[Stored records]
* * *
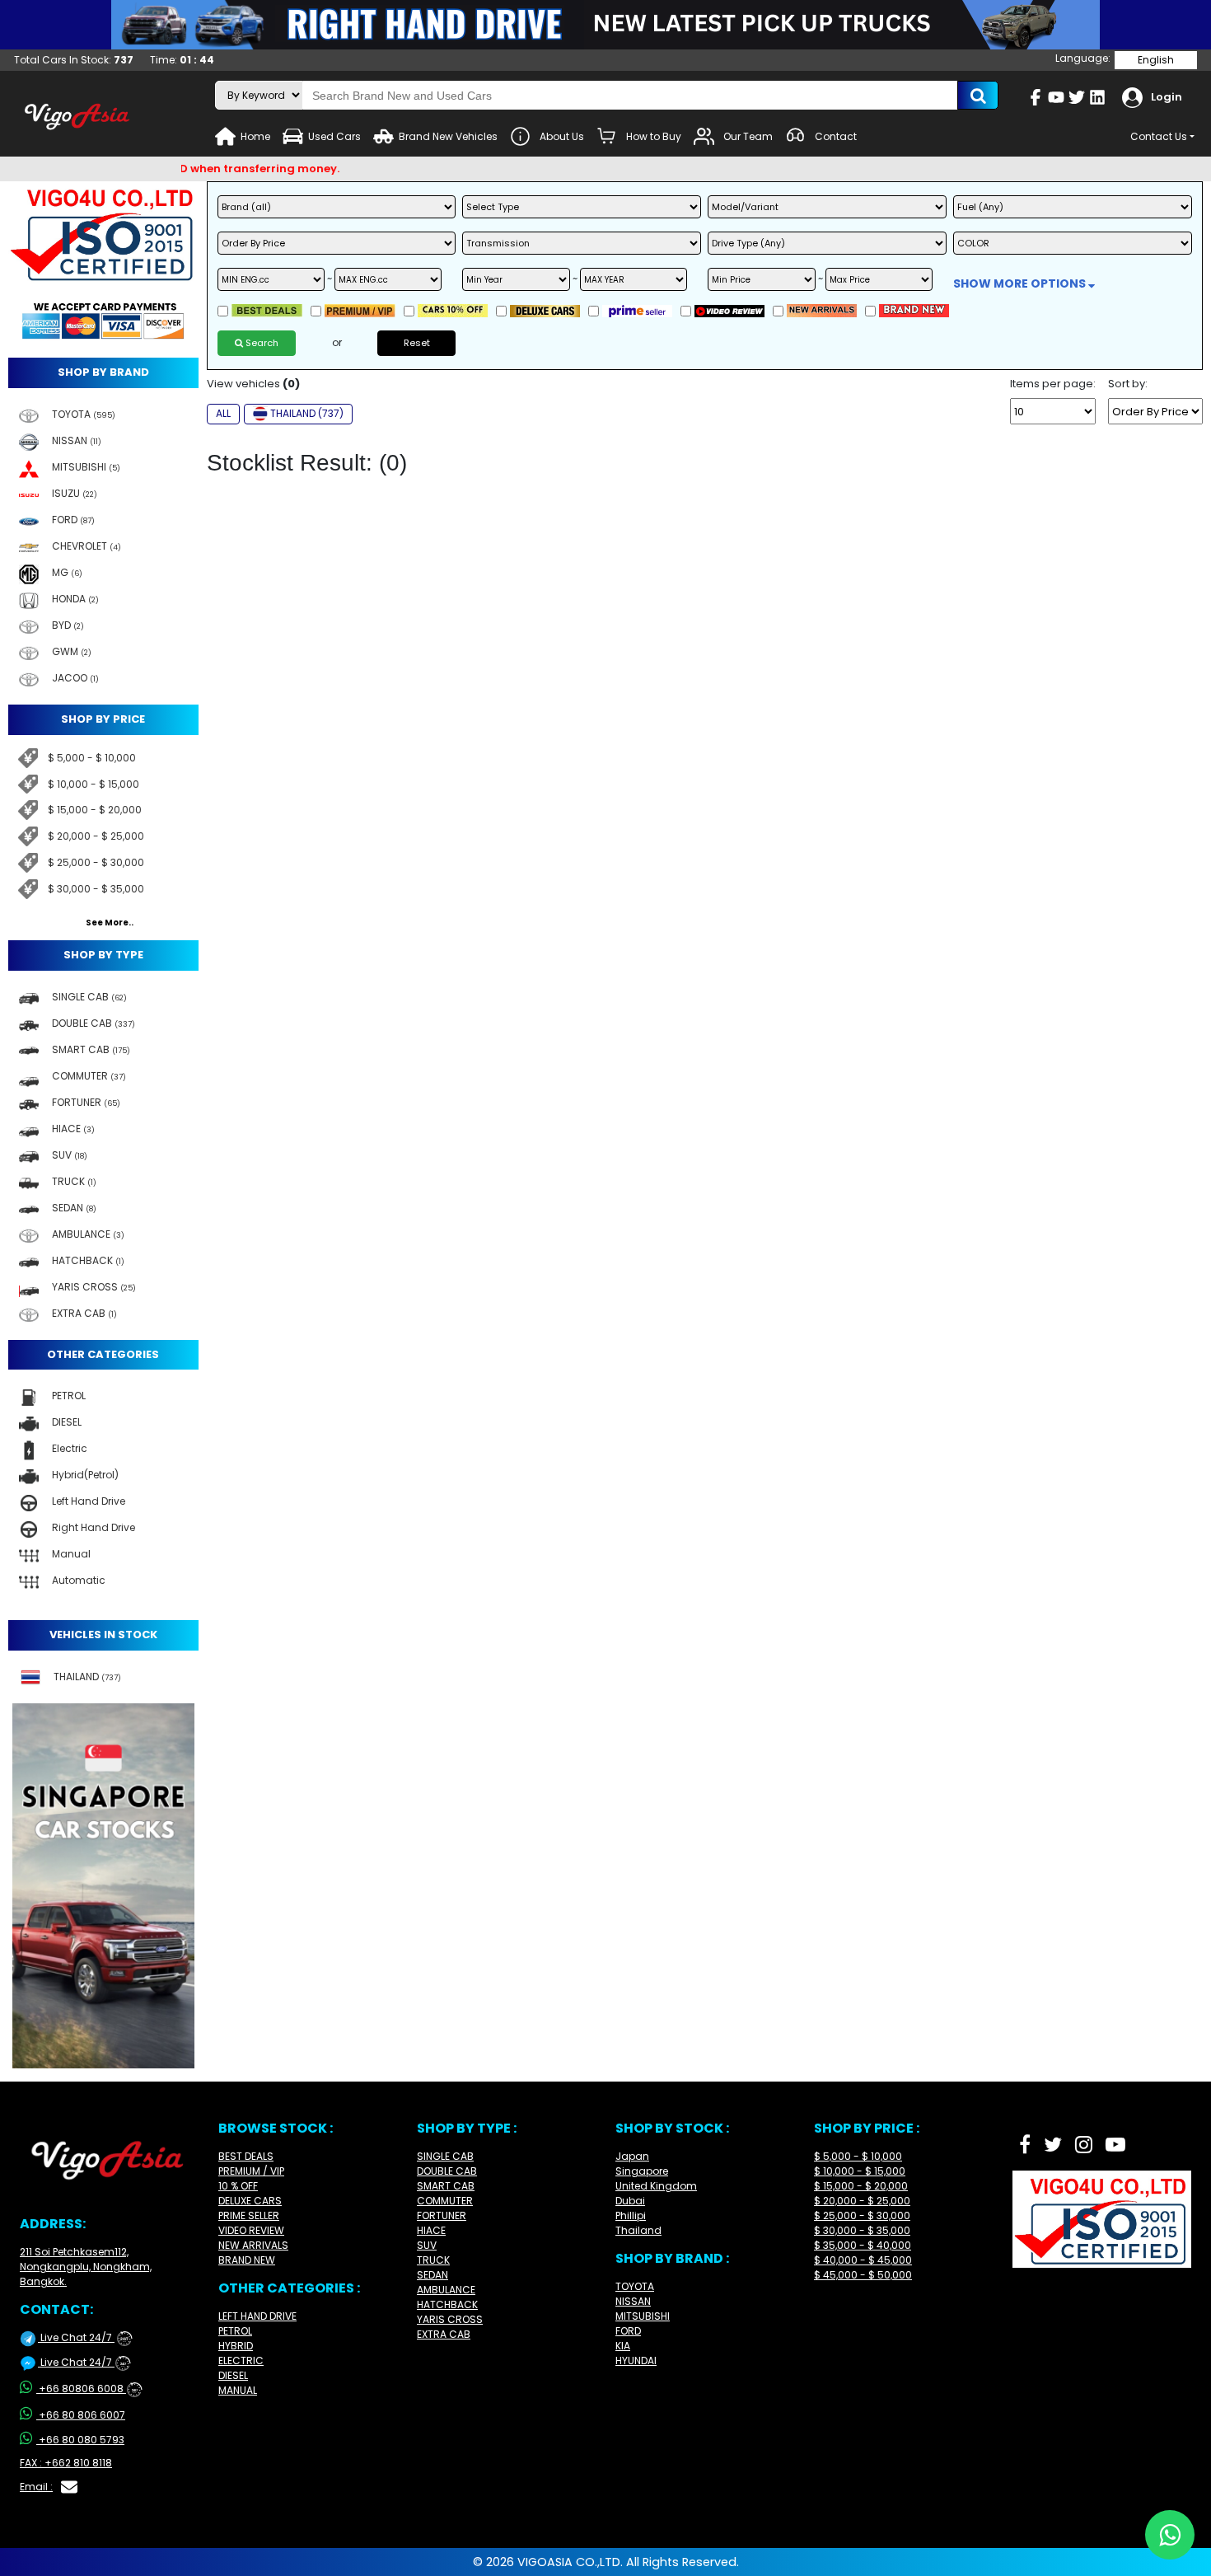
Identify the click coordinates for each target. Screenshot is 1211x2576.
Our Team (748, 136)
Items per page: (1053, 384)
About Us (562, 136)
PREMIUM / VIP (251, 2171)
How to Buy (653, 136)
* * *
What is required.
Output the records above exactly, leaving out pictures.

Solution to this task.
Identify the click coordinates for each target. Screenshot is 1211x2576.
Our Team (748, 136)
Items per page: (1053, 384)
About Us (562, 136)
PREMIUM / VIP (251, 2171)
How to Buy (653, 136)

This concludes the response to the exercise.